Top 10 Posthumous Albums of All Time
This winter saw the release of another high-profile posthumous album, as recently departed mega-star Amy Winehouse was honoured with the collection Lioness: Hidden Treasures. So now is as good a time as ever to take a look back on some of the greatest posthumous albums of all time.

The ten albums listed here aren't simply vaults-clearing B-sides collections or bottom-scraping compilations of material that never deserved to be released in the first place. Rather, these are the lost classics that, in some cases, hold up against the artists' best work.

So it's with an apology to Amy (whose Lioness didn't make the cut) that Exclaim! offers its Top 10 Posthumous Albums of All Time, listed in order according to quality and canonical importance.

Top 10 Posthumous Albums of All Time:

10. John Lennon & Yoko Ono - Milk and Honey
Artist death: November 8, 1980
Album release: January 27, 1984

Just three weeks before Lennon's death in 1980, the Beatles legend released Double Fantasy, a call-and-response collection of songs with his wife Yoko Ono. In early 1984, this sequel arrived. Once again featuring songs from both husband and wife, it contained some of Lennon's final recordings, plus some touched-up and newly recorded material from Yoko. The material isn't quite as stirring at Double Fantasy -- there's nothing on par with "(Just Like) Starting Over" or "Beautiful Boy" -- but everyone ought to hear the final work of arguably the greatest pop songwriter ever.

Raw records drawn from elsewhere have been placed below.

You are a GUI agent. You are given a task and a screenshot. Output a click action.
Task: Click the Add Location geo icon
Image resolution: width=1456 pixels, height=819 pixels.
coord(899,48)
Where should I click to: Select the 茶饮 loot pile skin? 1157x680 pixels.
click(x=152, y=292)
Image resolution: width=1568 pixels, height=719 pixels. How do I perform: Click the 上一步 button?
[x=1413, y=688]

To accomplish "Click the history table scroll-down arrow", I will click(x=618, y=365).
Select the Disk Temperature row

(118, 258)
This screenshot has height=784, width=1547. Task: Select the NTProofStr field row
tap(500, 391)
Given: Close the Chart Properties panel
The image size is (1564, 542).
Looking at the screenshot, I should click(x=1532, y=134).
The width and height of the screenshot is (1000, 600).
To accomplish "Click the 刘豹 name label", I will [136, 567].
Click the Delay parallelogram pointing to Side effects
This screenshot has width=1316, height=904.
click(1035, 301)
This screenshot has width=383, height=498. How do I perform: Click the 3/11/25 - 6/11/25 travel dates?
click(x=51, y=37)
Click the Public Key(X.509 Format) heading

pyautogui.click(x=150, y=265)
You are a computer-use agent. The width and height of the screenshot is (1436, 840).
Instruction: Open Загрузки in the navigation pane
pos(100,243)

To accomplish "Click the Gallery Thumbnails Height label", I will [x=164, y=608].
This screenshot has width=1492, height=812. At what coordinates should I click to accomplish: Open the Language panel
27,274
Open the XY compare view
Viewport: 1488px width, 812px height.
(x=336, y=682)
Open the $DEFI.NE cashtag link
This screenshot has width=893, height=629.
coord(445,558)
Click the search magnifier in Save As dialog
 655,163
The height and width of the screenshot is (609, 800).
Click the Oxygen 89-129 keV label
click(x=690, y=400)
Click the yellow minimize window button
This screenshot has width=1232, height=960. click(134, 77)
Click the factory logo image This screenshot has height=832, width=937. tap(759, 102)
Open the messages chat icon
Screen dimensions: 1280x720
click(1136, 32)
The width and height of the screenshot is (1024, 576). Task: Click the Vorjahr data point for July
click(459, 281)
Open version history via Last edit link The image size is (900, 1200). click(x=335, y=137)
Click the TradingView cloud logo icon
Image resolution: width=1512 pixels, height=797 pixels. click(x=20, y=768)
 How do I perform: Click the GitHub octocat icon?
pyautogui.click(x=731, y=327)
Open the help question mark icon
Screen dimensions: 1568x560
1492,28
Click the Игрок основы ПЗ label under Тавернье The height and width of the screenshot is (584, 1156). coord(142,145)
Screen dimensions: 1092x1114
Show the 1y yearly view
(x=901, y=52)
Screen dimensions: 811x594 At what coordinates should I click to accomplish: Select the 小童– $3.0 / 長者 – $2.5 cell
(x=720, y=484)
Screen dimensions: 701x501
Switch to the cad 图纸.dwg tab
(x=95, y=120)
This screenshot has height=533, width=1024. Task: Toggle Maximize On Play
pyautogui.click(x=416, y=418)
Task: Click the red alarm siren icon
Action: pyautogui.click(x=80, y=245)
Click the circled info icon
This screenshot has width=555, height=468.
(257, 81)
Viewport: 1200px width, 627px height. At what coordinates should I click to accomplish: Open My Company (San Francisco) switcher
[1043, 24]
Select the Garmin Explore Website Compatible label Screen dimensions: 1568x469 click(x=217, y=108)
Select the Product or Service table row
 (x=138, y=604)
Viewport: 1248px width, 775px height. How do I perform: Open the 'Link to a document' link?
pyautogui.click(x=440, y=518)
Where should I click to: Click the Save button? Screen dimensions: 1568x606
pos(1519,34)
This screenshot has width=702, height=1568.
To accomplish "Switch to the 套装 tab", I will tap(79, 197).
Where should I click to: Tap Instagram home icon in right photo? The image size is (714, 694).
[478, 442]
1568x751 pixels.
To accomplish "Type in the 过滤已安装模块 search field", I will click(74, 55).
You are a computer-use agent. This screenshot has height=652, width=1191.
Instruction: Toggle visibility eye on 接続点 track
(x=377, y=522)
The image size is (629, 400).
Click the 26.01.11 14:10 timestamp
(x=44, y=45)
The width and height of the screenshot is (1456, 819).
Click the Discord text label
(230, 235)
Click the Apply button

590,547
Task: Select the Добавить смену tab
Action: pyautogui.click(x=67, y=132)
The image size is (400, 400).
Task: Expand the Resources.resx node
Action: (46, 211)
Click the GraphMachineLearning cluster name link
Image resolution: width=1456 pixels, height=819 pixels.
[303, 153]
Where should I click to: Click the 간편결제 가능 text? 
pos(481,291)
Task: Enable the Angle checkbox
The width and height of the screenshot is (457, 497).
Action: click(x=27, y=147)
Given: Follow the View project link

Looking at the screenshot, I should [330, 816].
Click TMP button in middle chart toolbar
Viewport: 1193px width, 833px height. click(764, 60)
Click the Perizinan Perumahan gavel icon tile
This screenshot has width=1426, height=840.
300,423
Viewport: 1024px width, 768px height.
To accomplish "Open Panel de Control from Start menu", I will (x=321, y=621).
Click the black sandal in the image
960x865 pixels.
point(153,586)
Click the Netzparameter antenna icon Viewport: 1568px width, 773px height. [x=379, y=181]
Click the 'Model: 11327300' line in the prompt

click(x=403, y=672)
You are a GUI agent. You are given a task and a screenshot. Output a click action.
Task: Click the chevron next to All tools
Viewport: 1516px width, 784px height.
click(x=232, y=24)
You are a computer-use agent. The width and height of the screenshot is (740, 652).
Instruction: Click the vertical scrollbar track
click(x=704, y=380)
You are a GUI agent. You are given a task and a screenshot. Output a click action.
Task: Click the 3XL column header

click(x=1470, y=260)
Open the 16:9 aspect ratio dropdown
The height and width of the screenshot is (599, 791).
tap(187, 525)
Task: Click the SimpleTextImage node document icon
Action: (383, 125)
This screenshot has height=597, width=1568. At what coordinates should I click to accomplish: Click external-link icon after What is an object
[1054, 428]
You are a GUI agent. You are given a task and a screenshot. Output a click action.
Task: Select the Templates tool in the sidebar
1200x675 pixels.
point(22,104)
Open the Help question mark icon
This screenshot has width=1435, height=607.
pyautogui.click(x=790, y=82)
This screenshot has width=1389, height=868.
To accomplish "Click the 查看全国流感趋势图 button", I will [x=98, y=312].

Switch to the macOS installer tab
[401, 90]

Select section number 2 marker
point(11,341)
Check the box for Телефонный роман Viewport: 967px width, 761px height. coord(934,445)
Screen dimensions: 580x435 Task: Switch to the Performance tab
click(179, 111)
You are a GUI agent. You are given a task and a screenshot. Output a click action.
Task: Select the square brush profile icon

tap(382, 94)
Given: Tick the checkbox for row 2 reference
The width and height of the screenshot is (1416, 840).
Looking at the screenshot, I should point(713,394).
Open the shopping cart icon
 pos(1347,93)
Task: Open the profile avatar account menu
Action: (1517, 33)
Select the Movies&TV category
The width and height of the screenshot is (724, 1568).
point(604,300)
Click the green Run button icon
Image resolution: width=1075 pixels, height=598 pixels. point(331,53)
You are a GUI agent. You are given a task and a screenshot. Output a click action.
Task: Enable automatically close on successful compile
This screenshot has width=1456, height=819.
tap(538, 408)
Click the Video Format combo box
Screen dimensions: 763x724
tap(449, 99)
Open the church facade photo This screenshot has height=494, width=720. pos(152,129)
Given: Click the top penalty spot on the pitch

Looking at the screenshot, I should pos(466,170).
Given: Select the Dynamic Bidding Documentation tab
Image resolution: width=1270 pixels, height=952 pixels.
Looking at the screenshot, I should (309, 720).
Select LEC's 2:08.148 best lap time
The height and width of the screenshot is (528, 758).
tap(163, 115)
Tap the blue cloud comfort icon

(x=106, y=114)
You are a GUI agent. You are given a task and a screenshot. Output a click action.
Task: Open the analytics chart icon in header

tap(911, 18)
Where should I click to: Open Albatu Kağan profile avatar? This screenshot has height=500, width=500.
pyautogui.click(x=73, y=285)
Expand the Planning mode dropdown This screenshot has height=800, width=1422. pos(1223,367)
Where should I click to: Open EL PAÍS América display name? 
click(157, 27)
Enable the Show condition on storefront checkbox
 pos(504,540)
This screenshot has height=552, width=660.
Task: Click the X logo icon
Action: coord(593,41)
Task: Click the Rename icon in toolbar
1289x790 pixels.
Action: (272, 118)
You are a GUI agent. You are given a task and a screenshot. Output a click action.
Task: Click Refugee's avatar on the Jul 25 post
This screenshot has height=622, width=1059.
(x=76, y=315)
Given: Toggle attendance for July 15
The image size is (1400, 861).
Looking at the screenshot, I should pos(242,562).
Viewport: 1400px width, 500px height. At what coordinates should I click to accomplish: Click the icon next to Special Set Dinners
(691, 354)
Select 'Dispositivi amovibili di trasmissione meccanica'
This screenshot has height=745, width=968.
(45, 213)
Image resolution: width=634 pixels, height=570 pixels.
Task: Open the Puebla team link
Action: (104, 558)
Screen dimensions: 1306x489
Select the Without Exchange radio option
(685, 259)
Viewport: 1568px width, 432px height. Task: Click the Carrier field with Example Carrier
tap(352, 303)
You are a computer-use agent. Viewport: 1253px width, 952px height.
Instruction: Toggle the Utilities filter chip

9. 2pac - The Don Killuminati: The 7 Day Theory
Artist death: September 13, 1996
Album release: November 5, 1996

The late rapper has been remembered with more posthumous releases than we care to count, but this very first one, recorded around a month before his 1996 murder and released less than two months after, is the one that left the most lasting impression. Even more significant than the music was the fact that this album helped to spawn endless conspiracy theories about Tupac Shakur's supposedly faked death thanks to its supposed hints that he would be reborn under the alias Makaveli.

8. Elliott Smith - From a Basement on the Hill
Artist death: October 23, 2003
Album release: October 19, 2004

When the beloved sad-sack songwriter tragically died in 2003, he was partway done what was to be his sixth album. The sessions included over 30 songs and the album was reportedly slated to be a double-disc, but producer Rob Schnapf and Smith's former girlfriend Joanna Bolme were hired and whittled the tracklist down to 15. Okay, so this album -- released almost exactly a year after Smith's passing -- is a bit of a mess compared to masterpieces like Either/Or and XO, but stone cold stunners like "King's Cross" and "A Fond Farewell" make this a must-have.